**Exercise directions:** In the data below, how many lines contain the string "Locate"? Give only the figure.

**Data for analysis:**
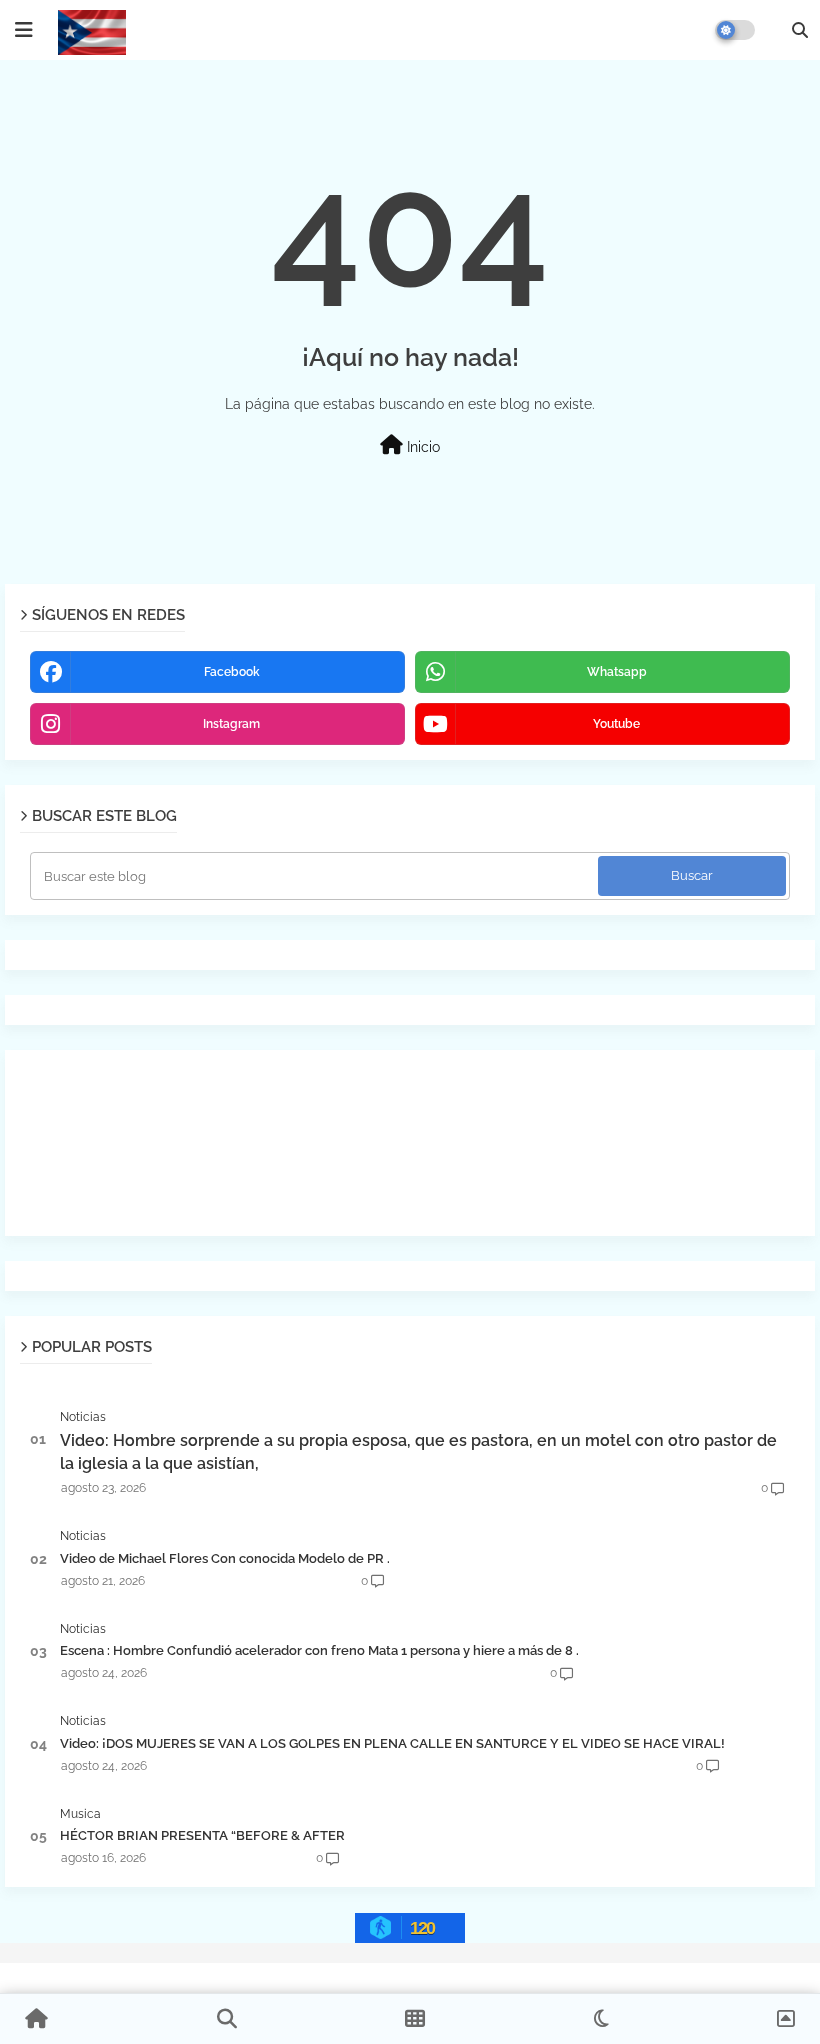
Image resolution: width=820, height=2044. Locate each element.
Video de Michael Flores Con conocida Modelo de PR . (225, 1558)
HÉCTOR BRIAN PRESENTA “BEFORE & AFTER (202, 1835)
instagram (231, 724)
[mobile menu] (24, 30)
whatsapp (617, 672)
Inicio (421, 447)
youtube (616, 724)
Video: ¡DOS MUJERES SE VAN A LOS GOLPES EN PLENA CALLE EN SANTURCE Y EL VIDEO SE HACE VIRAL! (392, 1743)
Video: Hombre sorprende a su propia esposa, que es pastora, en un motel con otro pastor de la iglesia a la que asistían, (418, 1451)
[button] (800, 30)
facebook (232, 672)
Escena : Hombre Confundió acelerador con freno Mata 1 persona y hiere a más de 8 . (319, 1650)
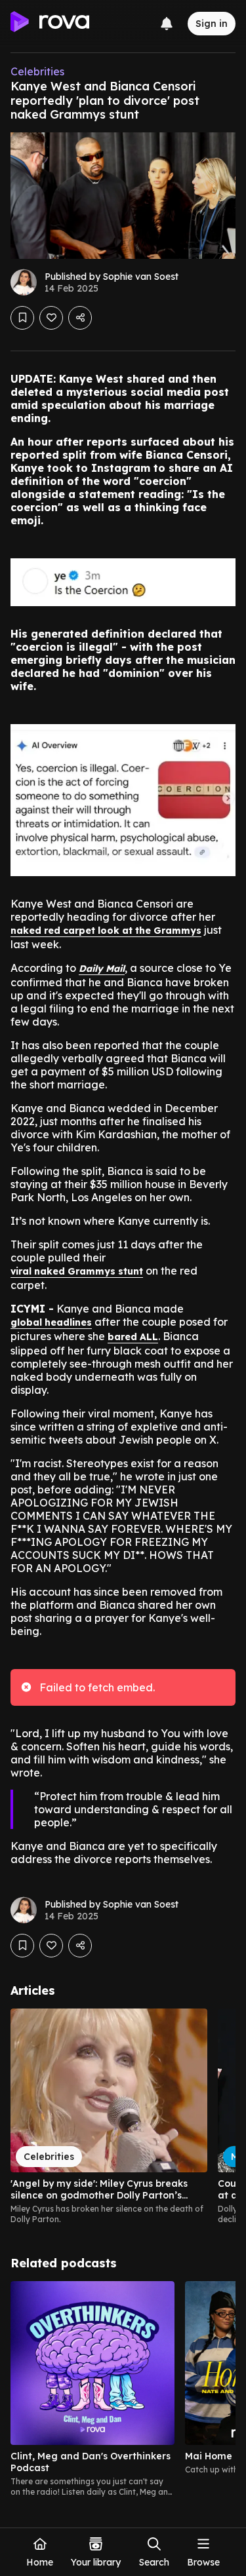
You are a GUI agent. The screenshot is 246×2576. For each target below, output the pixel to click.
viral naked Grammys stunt (76, 1271)
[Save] (22, 318)
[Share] (80, 318)
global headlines (51, 1322)
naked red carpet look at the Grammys (105, 930)
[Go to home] (49, 23)
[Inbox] (166, 23)
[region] (123, 2116)
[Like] (51, 318)
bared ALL (133, 1337)
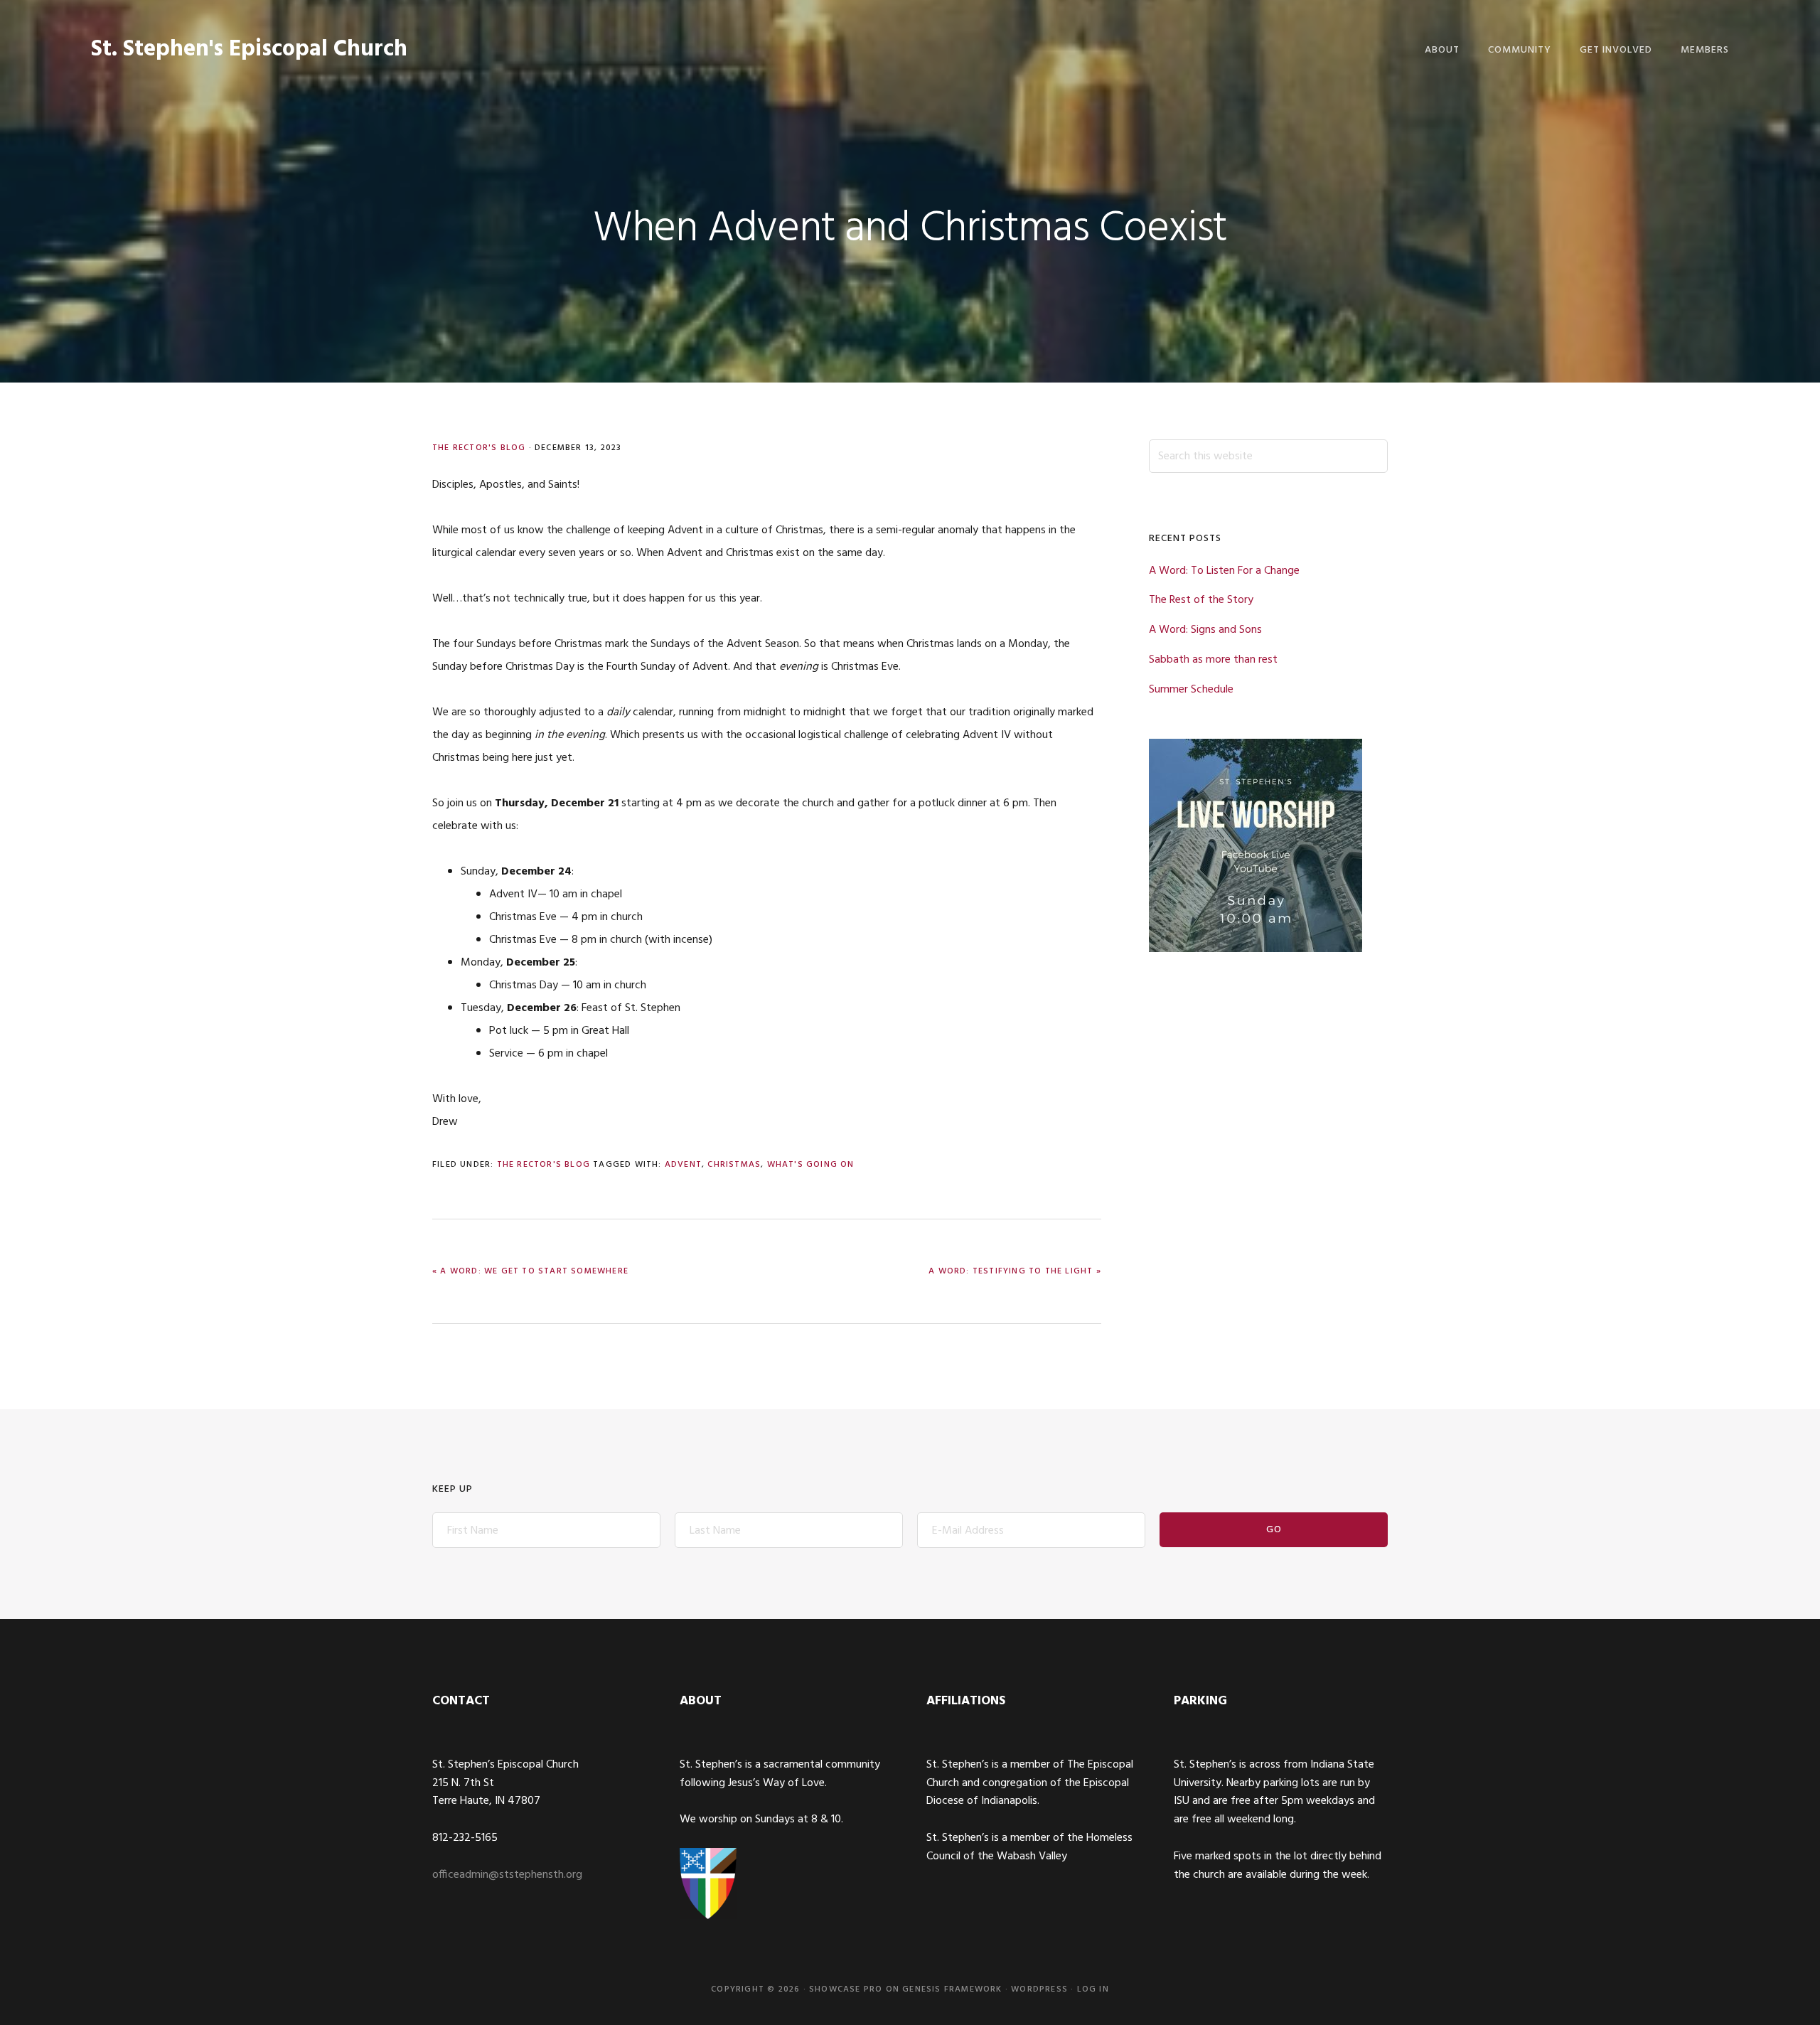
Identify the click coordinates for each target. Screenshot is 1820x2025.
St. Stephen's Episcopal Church (249, 49)
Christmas (734, 1165)
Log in (1093, 1989)
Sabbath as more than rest (1213, 660)
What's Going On (811, 1165)
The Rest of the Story (1201, 600)
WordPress (1039, 1989)
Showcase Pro (845, 1989)
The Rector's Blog (478, 448)
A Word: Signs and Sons (1205, 630)
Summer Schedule (1191, 689)
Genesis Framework (952, 1989)
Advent (683, 1165)
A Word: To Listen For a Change (1224, 571)
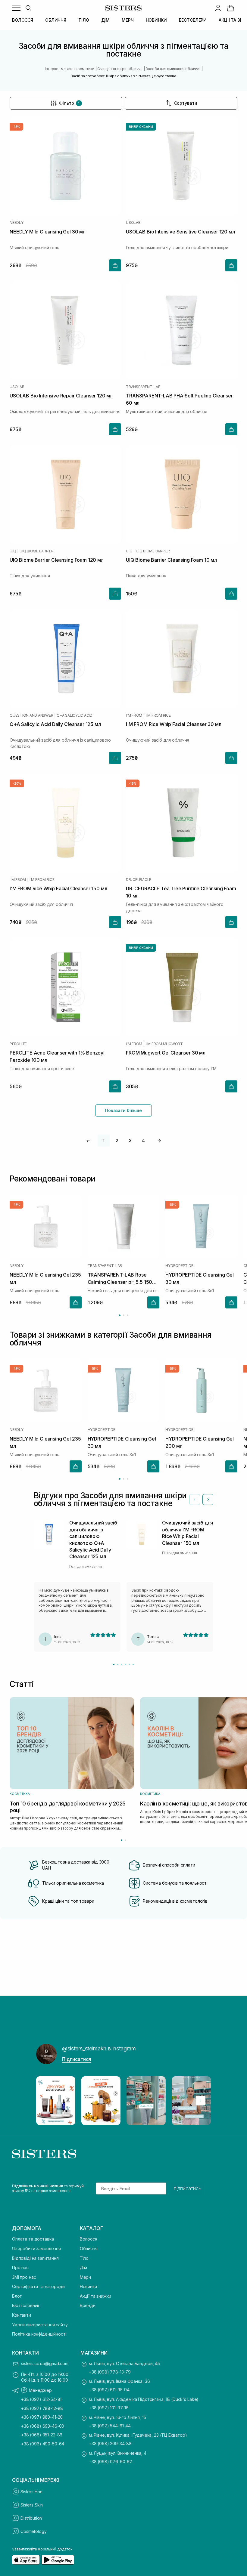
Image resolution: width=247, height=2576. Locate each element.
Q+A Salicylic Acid (74, 715)
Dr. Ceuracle (138, 880)
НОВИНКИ (156, 20)
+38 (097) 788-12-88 (42, 2408)
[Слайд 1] (113, 1664)
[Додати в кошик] (115, 265)
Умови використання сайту (40, 2324)
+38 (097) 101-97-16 (109, 2407)
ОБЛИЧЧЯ (55, 20)
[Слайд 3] (121, 1664)
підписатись (187, 2188)
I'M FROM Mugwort (164, 1044)
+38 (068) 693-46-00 (42, 2426)
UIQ (13, 551)
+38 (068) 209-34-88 (110, 2443)
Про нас (20, 2267)
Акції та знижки (95, 2296)
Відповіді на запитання (35, 2258)
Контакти (21, 2315)
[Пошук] (28, 8)
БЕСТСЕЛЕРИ (193, 20)
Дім (83, 2267)
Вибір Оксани (141, 126)
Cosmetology (33, 2531)
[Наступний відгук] (207, 1499)
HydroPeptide (179, 1266)
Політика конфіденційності (39, 2334)
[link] (231, 8)
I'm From (134, 715)
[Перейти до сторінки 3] (127, 1315)
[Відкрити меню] (16, 8)
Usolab (133, 223)
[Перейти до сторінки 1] (119, 1315)
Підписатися (76, 2059)
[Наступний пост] (200, 2100)
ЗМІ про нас (24, 2277)
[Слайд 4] (125, 1664)
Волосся (88, 2238)
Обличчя (89, 2248)
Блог (16, 2296)
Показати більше (123, 1110)
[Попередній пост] (46, 2100)
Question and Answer (31, 715)
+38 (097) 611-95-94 (109, 2389)
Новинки (88, 2286)
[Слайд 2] (117, 1664)
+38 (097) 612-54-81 (41, 2399)
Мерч (85, 2277)
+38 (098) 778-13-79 (110, 2371)
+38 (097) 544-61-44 (110, 2425)
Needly (16, 223)
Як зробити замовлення (36, 2248)
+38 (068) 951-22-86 (41, 2434)
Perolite (18, 1044)
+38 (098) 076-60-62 (110, 2461)
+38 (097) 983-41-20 (42, 2417)
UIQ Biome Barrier (37, 551)
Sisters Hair (31, 2491)
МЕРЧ (127, 20)
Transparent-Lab (143, 387)
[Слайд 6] (133, 1664)
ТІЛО (83, 20)
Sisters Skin (31, 2504)
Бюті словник (25, 2305)
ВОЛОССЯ (22, 20)
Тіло (84, 2258)
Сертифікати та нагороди (38, 2286)
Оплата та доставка (33, 2238)
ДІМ (105, 20)
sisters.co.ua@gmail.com (44, 2363)
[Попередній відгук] (194, 1499)
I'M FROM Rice (158, 715)
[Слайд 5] (129, 1664)
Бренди (87, 2305)
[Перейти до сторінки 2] (123, 1315)
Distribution (31, 2518)
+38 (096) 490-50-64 (42, 2443)
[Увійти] (218, 8)
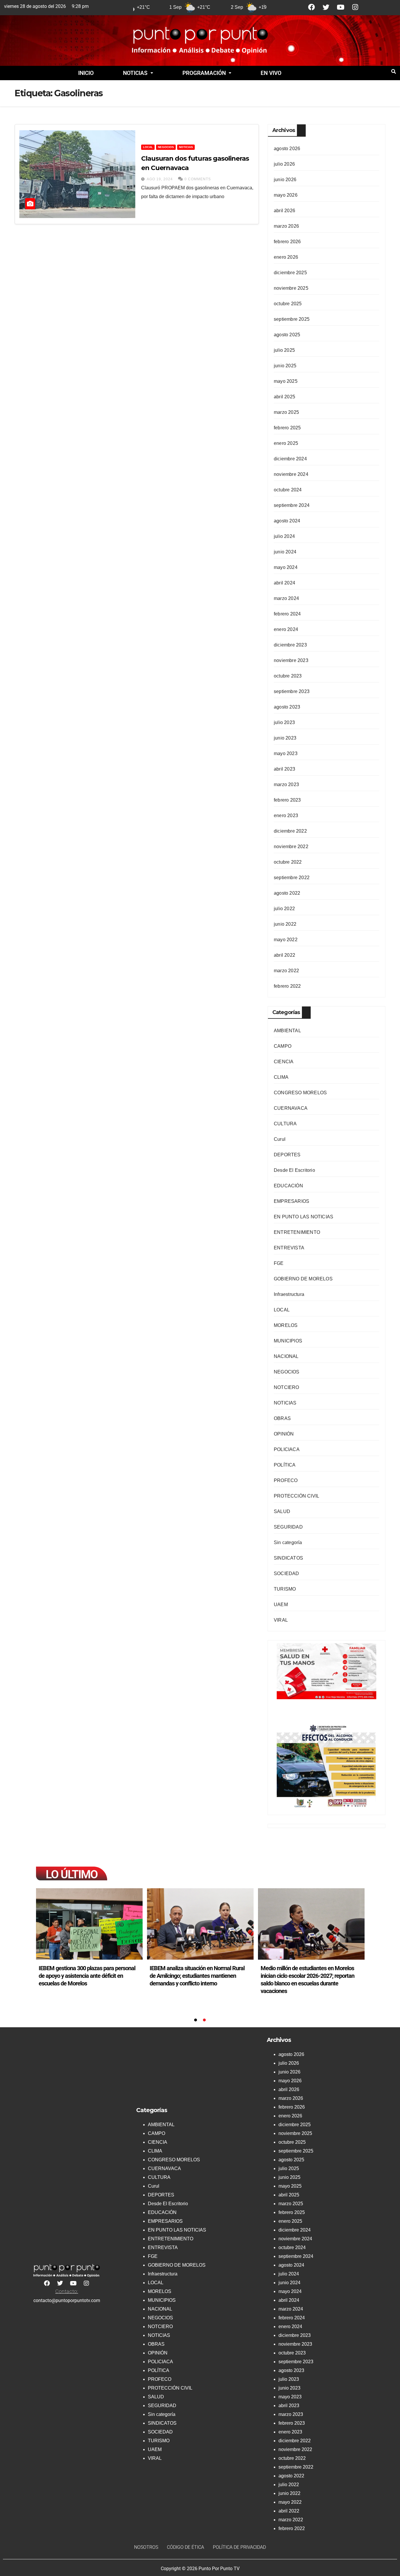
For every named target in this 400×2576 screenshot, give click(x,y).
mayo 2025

**Finished task:** 2